Honey Bees. Our hard-working, honey-making friends are in a precarious situation, and their future does not look good if we don’t take action. This all-important insect is responsible for the majority of plant pollination (and therefore plant species survival!) and the producer of the best organic and healthy sweetener one can use.
Not only in Texas but across the nation, managed bee populations are suffering extensive losses in numbers. There are many reasons why, but the focus of my article here is what the central Texas property owner can do about the wild population’s survival in their area.
First and foremost, if you have a population on your property (that is not the aggressive Africanized variety), please consider leaving them!
The typical honey bee is little to no threat to the people or pets they live near. As an arborist, I frequently come into contact with bee colonies living in the interior of very large, hollow tree trunks I am engaged in pruning. They do not attack me, and though I am wary of the situation I do not fear them and have never been stung. (Wasps are another matter, and I don’t trust them at all!) I also come into regular contact with worker bees while they are collecting nectar when I am engaged in pruning shrubs, with the same safe results.
Second, if an oft-returning guest or someone in the household is allergic and in danger due to the bee presence, there is an alternative solution to the pest control approach.

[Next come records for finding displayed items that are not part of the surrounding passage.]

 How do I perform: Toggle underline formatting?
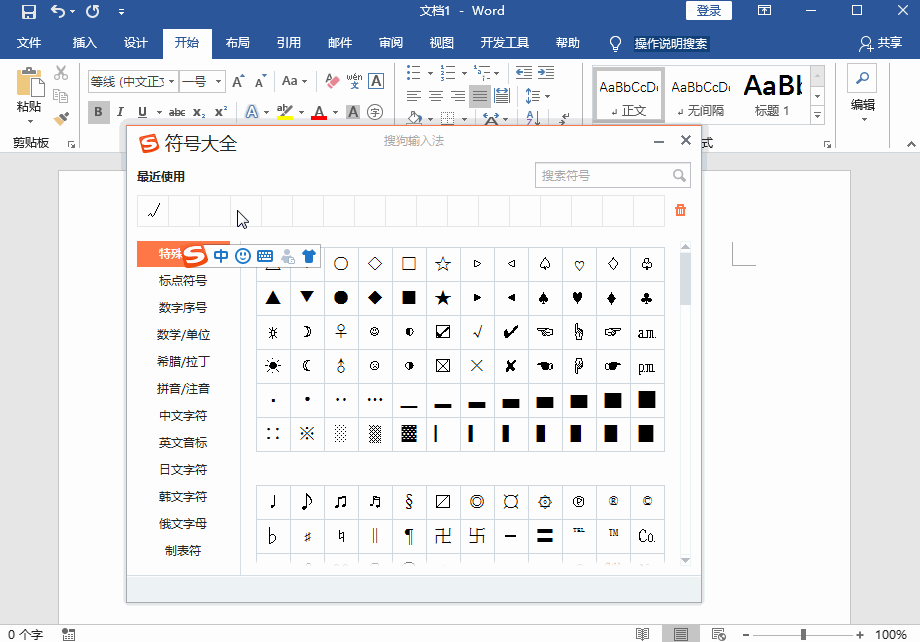pyautogui.click(x=140, y=111)
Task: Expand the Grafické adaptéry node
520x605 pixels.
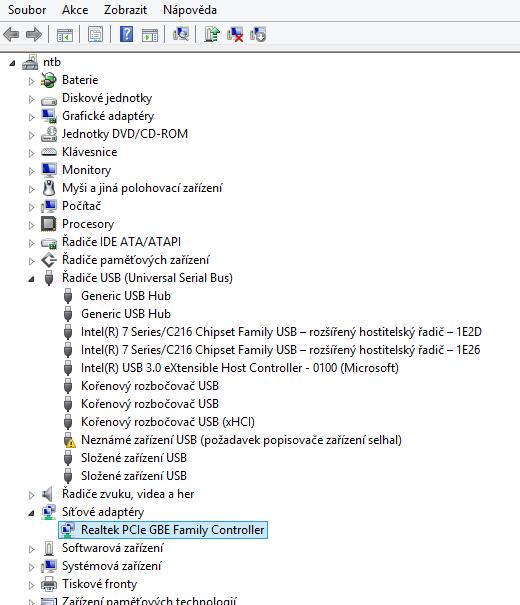Action: (31, 117)
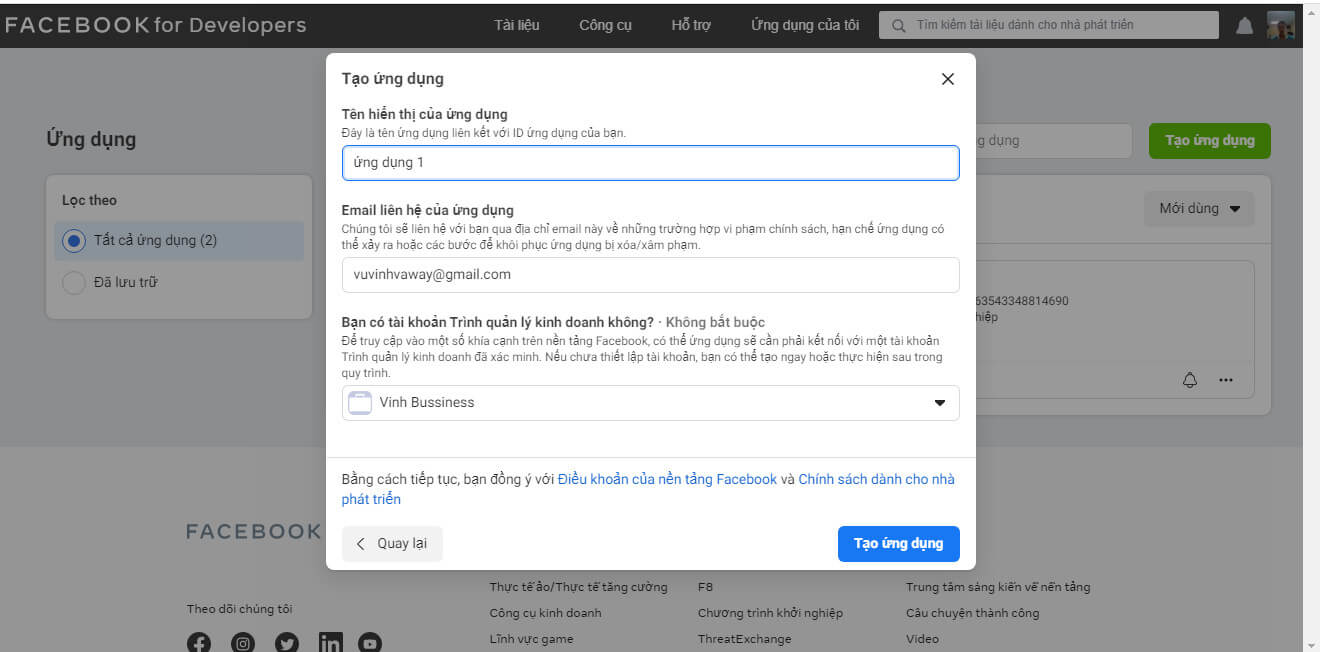Select the Đã lưu trữ radio button

pyautogui.click(x=74, y=283)
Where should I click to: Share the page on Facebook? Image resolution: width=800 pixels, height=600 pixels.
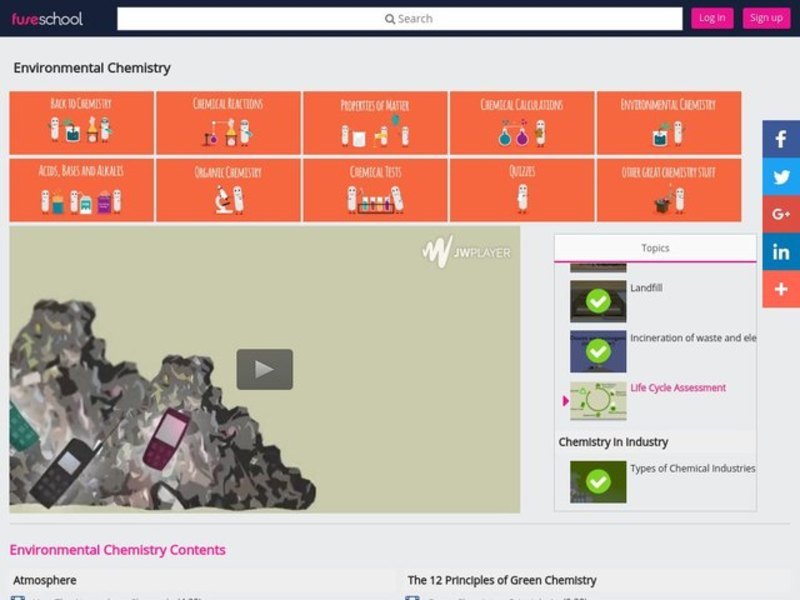coord(779,138)
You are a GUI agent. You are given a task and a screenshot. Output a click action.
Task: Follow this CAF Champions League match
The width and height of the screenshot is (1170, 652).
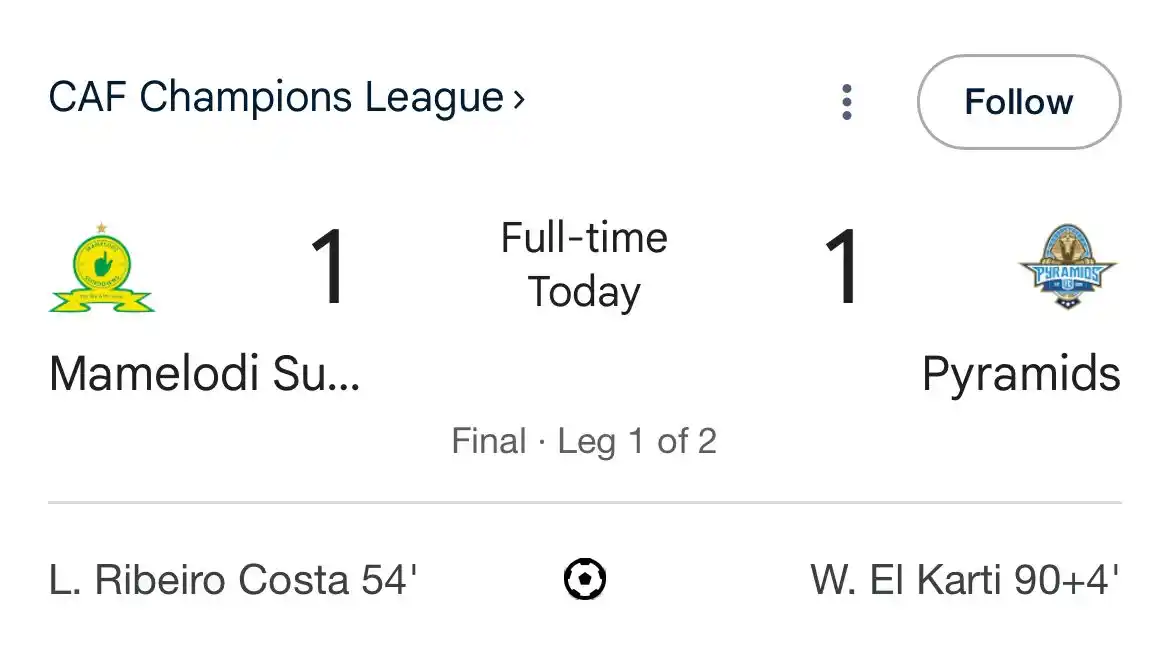[x=1019, y=101]

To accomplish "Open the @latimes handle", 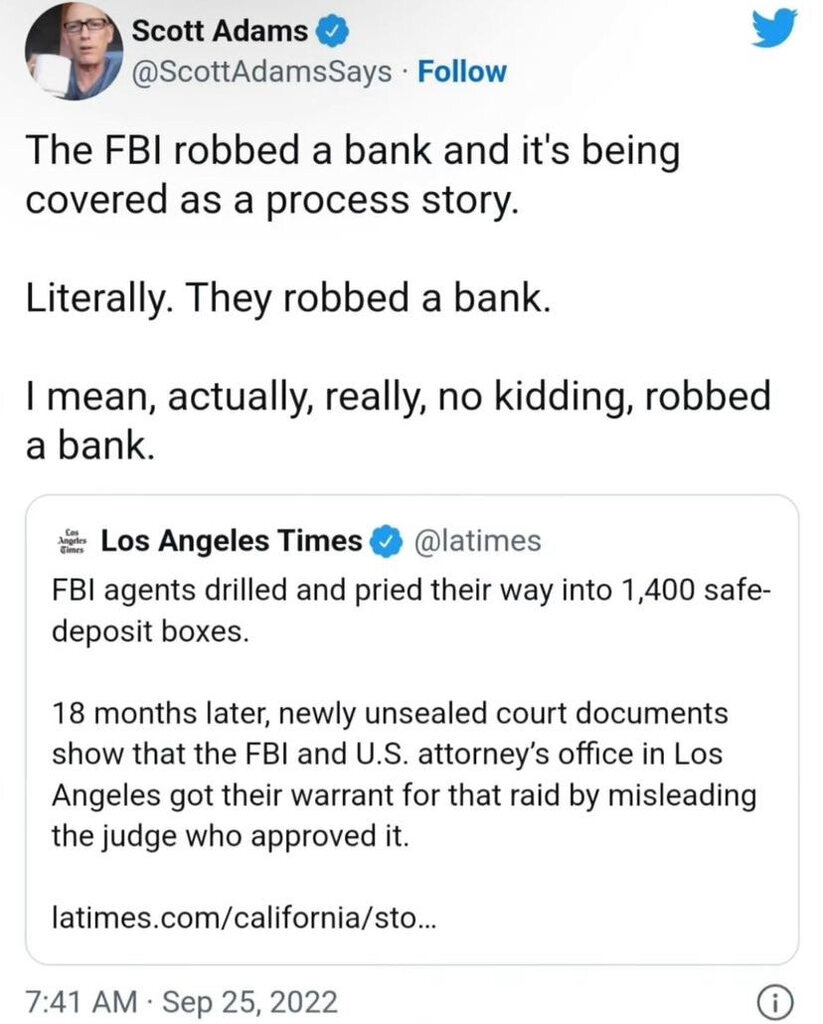I will pyautogui.click(x=476, y=541).

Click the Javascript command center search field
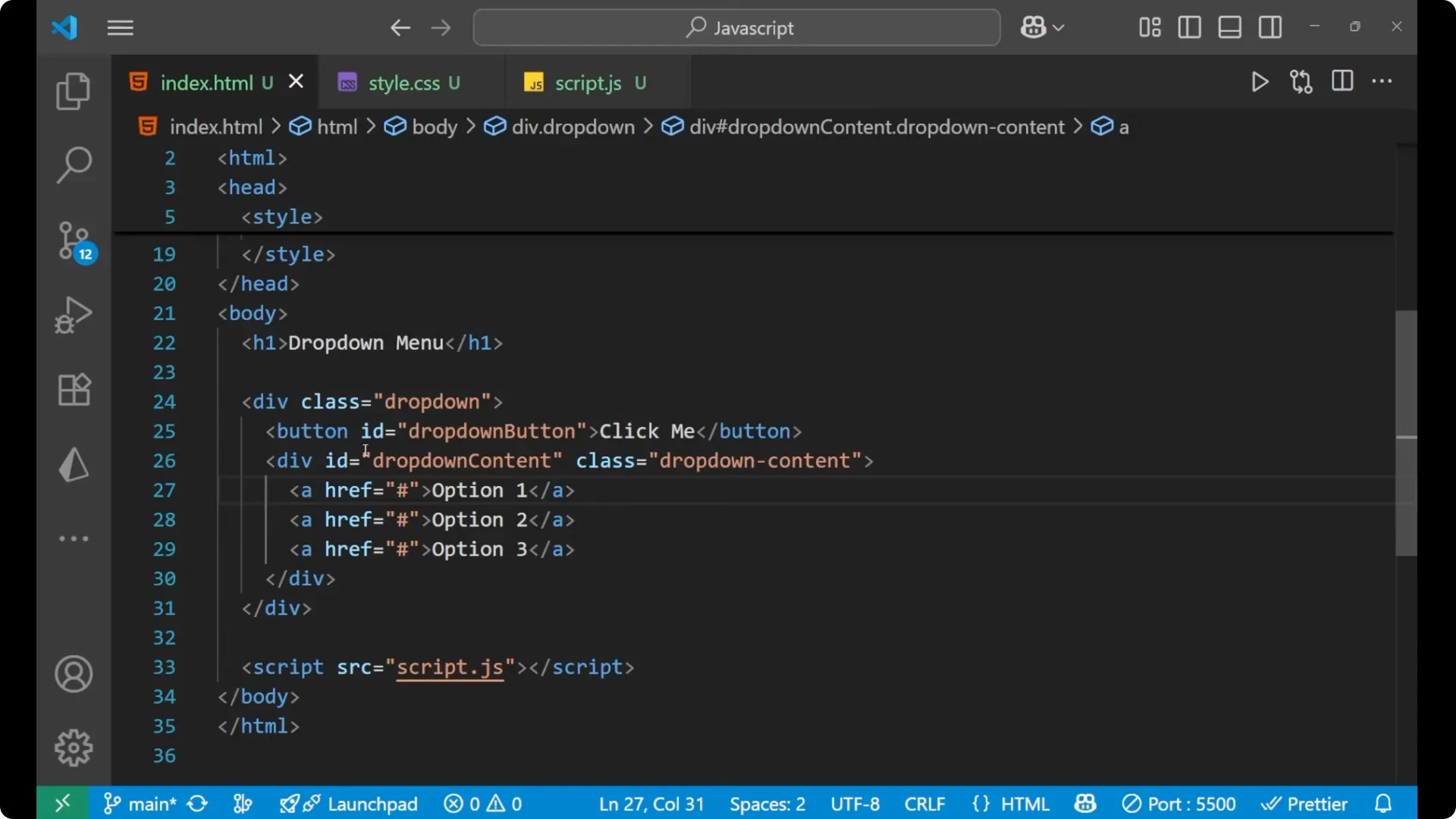pos(736,27)
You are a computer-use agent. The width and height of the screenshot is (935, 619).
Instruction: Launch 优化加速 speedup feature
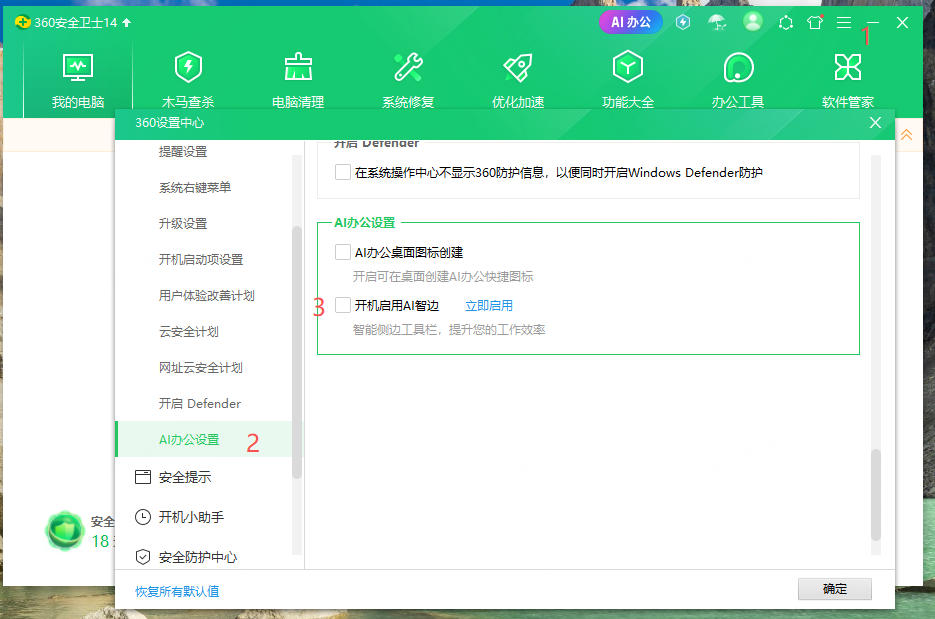517,78
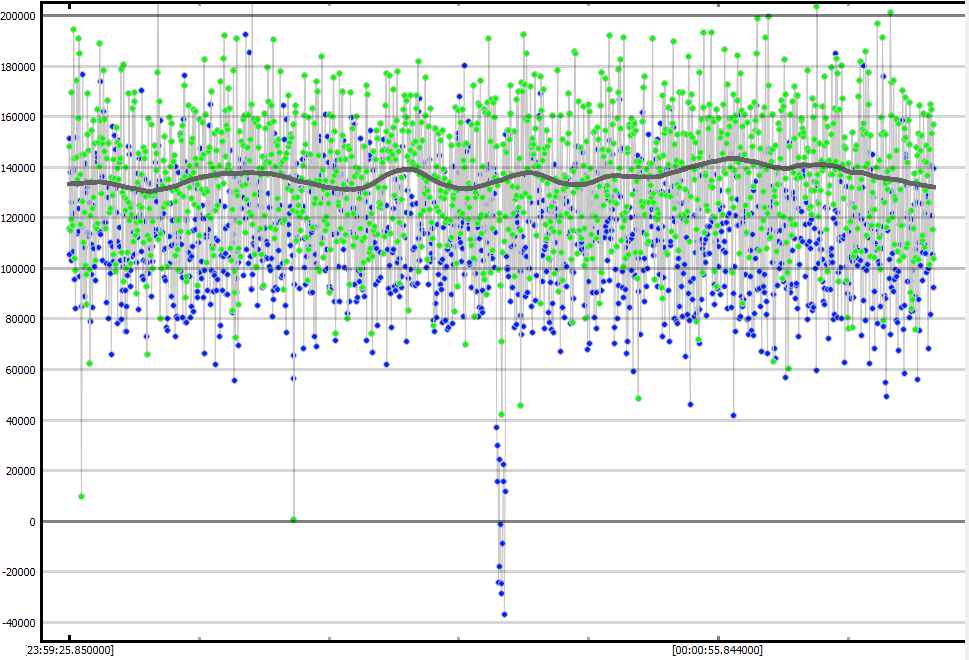Image resolution: width=969 pixels, height=660 pixels.
Task: Click the right end of the gray trend line
Action: [932, 187]
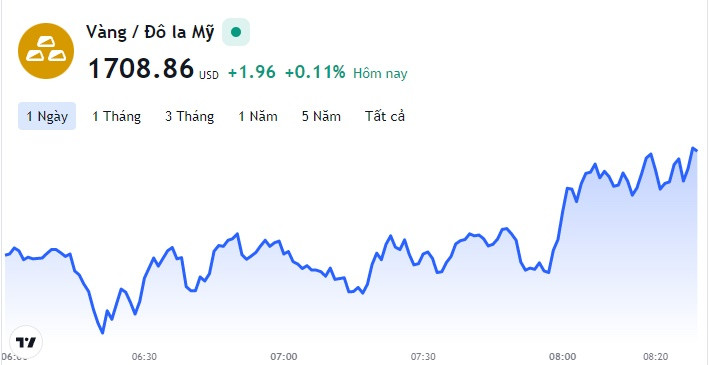Select the 5 Năm range tab
This screenshot has height=365, width=710.
pos(321,116)
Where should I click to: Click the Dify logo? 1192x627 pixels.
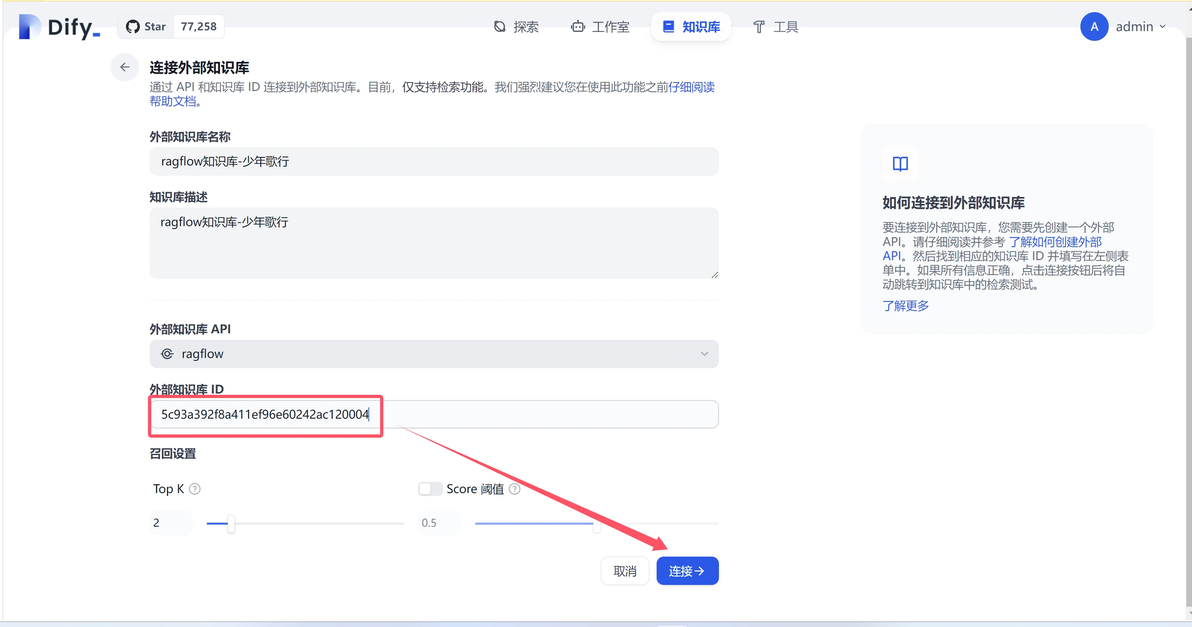(x=60, y=28)
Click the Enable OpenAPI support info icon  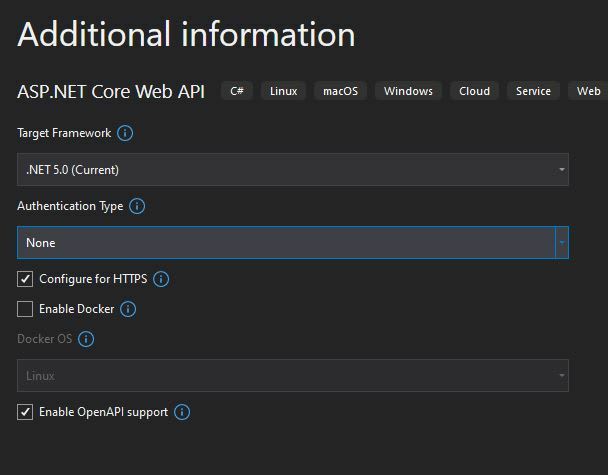tap(182, 412)
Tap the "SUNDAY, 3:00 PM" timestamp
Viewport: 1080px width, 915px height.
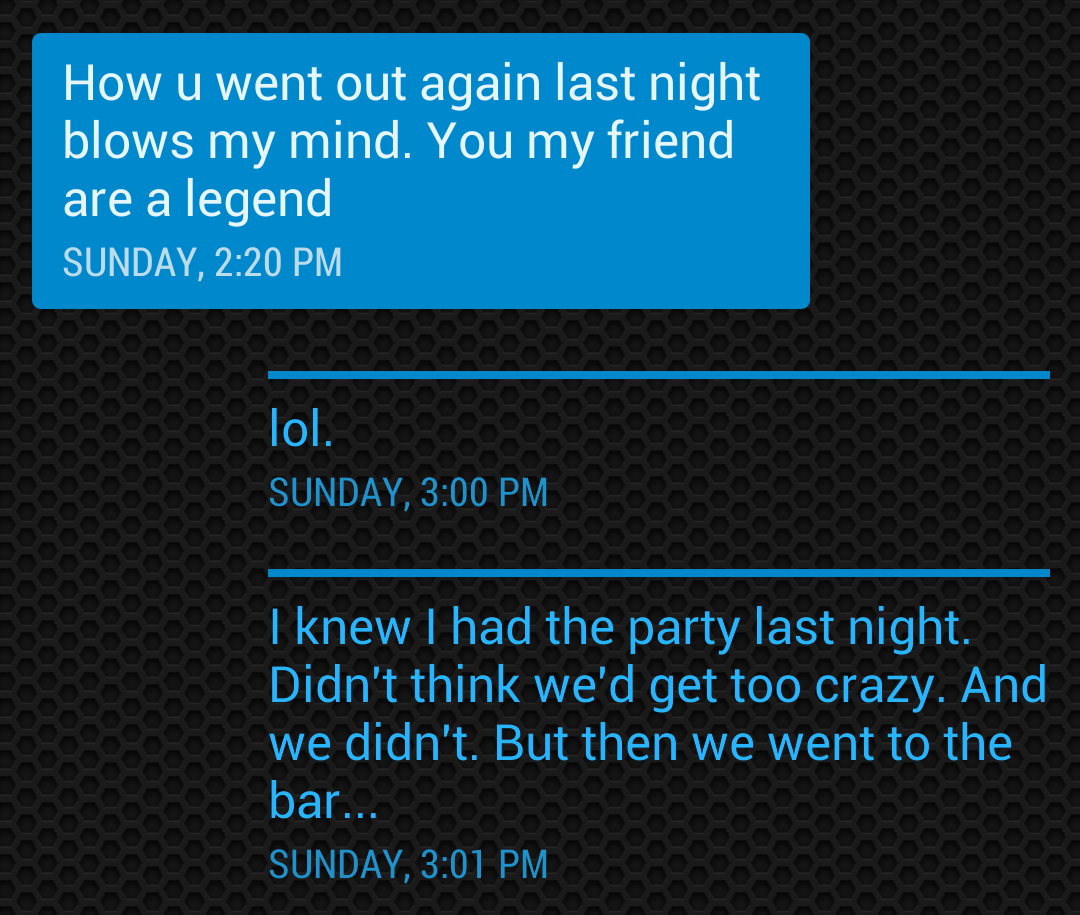(408, 493)
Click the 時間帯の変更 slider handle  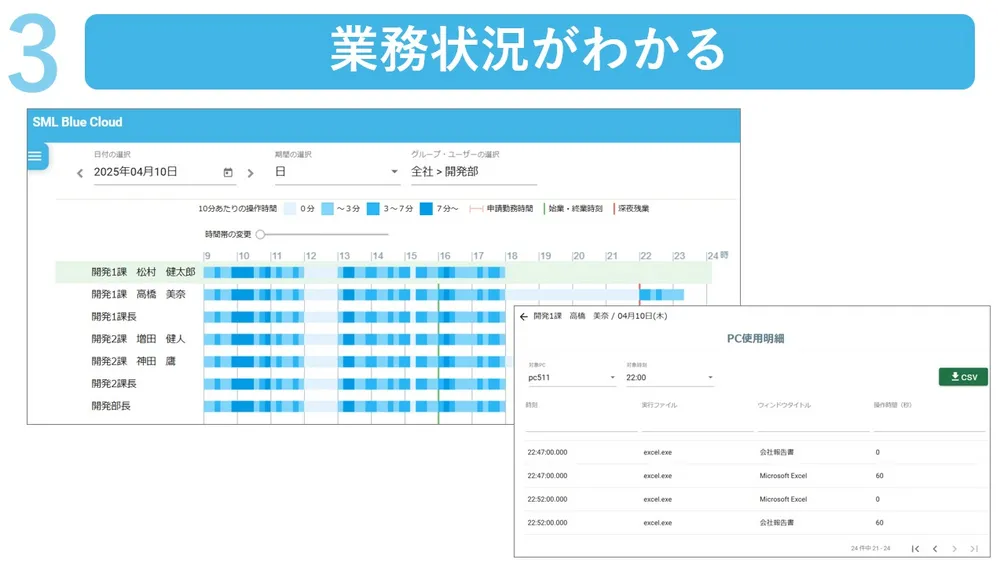[260, 234]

Why kill the bees with toxic sprays when there are expert bee relocators?!
When selecting someone for this service, look for those registered with the Texas Apiary Inspection Service, such as the following company: www.thebeeplace.com
Third, plant bee-friendly flowers and flowering trees, have a water source (e.g., bird bath), and avoid use of non-systemic pesticides on your landscape plants as much as possible. When selecting flowering plants, choose some varieties that flower in spring and others that flower in the summer.
Fourth, grass-root efforts are greatly needed to petition for both city and county ordinances requiring identification and relocation of bee colonies prior to commercial clearing and to subsidize beekeeper enterprises in strategic locations throughout a region.